- About this task
In the records below, the line containing "Click the Mémoire" is the first to keep. Retype it and all later lines exactly, through the end.

Dataset entries:
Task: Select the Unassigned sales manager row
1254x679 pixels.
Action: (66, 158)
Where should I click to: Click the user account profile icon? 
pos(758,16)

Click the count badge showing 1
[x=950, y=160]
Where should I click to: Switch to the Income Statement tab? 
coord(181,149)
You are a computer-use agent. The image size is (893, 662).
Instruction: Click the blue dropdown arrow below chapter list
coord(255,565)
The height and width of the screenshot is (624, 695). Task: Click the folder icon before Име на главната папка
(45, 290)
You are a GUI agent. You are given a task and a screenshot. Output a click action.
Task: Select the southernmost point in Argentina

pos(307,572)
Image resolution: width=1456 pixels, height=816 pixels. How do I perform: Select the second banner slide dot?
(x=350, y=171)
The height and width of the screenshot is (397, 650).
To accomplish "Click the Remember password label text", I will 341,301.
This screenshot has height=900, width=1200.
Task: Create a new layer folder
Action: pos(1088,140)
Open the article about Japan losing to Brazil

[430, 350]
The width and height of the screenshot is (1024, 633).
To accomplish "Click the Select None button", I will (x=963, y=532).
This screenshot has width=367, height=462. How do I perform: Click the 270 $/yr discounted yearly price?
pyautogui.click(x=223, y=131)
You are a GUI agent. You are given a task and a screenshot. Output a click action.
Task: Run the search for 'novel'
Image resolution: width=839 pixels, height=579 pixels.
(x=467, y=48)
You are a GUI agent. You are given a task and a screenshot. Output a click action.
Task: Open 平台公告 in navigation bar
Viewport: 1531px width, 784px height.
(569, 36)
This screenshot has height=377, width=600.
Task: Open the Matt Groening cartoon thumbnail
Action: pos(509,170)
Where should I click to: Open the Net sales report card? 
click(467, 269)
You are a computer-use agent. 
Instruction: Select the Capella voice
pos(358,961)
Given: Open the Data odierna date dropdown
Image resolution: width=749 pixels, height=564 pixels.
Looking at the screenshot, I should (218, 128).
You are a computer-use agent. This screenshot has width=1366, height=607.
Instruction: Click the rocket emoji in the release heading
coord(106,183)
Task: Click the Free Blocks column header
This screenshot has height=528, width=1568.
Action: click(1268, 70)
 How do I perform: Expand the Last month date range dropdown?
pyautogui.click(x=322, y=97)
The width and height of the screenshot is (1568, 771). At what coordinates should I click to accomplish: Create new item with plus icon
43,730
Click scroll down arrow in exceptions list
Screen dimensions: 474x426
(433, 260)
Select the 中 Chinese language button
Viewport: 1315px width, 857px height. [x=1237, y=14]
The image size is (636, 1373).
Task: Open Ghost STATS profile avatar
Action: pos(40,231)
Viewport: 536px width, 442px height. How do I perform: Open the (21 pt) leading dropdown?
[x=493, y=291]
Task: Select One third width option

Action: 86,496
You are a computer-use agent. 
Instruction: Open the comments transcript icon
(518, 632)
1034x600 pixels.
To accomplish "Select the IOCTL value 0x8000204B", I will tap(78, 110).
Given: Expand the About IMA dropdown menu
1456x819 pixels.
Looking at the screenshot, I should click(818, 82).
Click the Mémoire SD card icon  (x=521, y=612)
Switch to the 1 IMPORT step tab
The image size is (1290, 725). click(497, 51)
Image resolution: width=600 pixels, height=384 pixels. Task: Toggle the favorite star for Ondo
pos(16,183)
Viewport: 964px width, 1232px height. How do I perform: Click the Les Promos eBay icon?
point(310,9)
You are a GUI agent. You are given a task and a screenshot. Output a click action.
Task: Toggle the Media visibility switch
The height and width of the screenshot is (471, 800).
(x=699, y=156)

- Answer for this exercise
Click the Mémoire SD card icon  (x=521, y=612)
Switch to the 1 IMPORT step tab
The image size is (1290, 725). click(497, 51)
Image resolution: width=600 pixels, height=384 pixels. Task: Toggle the favorite star for Ondo
pos(16,183)
Viewport: 964px width, 1232px height. How do I perform: Click the Les Promos eBay icon?
point(310,9)
You are a GUI agent. You are given a task and a screenshot. Output a click action.
Task: Toggle the Media visibility switch
The height and width of the screenshot is (471, 800).
(x=699, y=156)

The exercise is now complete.